Charms of Strongly Interacting Conformal Gauge Mediation

TL;DR

This paper introduces a novel gauge-mediated SUSY breaking model where multiple key parameters are unified under a single R-symmetry breaking scale, leveraging strong conformal dynamics to predict distinctive Higgs sector phenomenology.

Contribution

The model extends previous conformal gauge mediation frameworks to unify SUSY-breaking parameters and predicts testable Higgs signatures at the LHC.

Findings

Unified explanation for SUSY-breaking scale, messenger mass, and gravitino mass.

Predicted light second CP-even and CP-odd Higgs bosons with sizable production cross sections.
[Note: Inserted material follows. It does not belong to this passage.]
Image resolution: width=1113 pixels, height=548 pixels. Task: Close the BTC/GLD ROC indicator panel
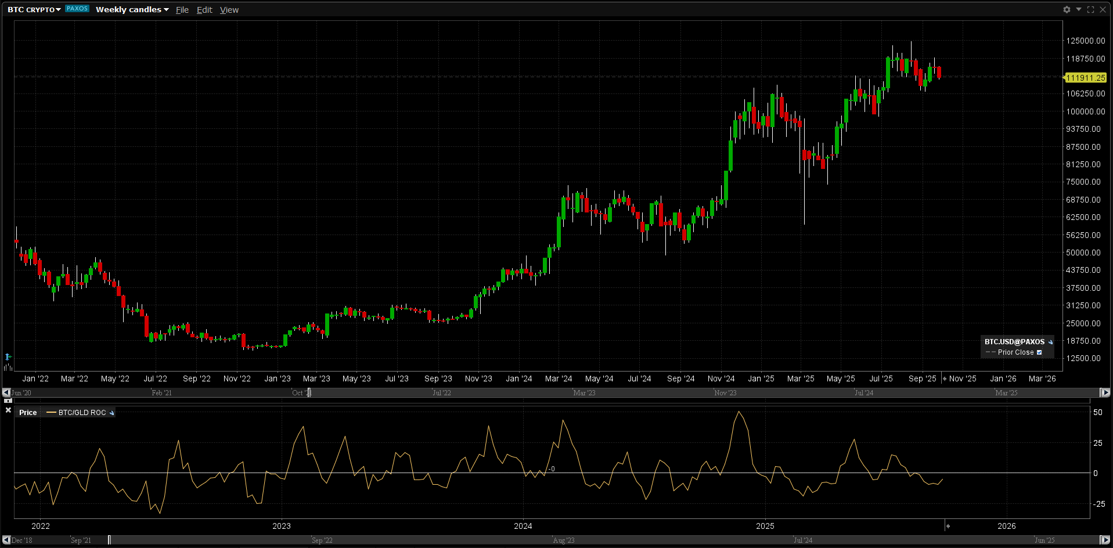pyautogui.click(x=8, y=410)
Suppressed Higgs B-term and large tanβ in the model.

Abstract

By extending a previously proposed conformal gauge mediation model, we construct a gauge-mediated SUSY breaking (GMSB) model where a SUSY-breaking scale, a messenger mass, the $\mu$-parameter and the gravitino mass in a minimal supersymmetric (SUSY) Standard Model (MSSM) are all explained by a single mass scale, a R-symmetry breaking scale. We focus on a low scale SUSY-breaking scenario with the gravitino mass $m_{3/2}=\mathcal{O}(1){\rm eV}$, which is free from the cosmological gravitino problem and relaxes the fine-tuning of the cosmological constant. Both the messenger and SUSY-breaking sectors are subject to a hidden strong dynamics with the conformality above the messenger mass threshold (and hence the name of the model "strongly interacting conformal gauge mediation"). In our model, the Higgs B-term is suppressed and a large $\tan\beta$ is predicted, resulting in the relatively light second CP-even Higgs and the CP-odd Higgs with a sizable production cross section. These Higgs bosons can be tested at future LHC experiments.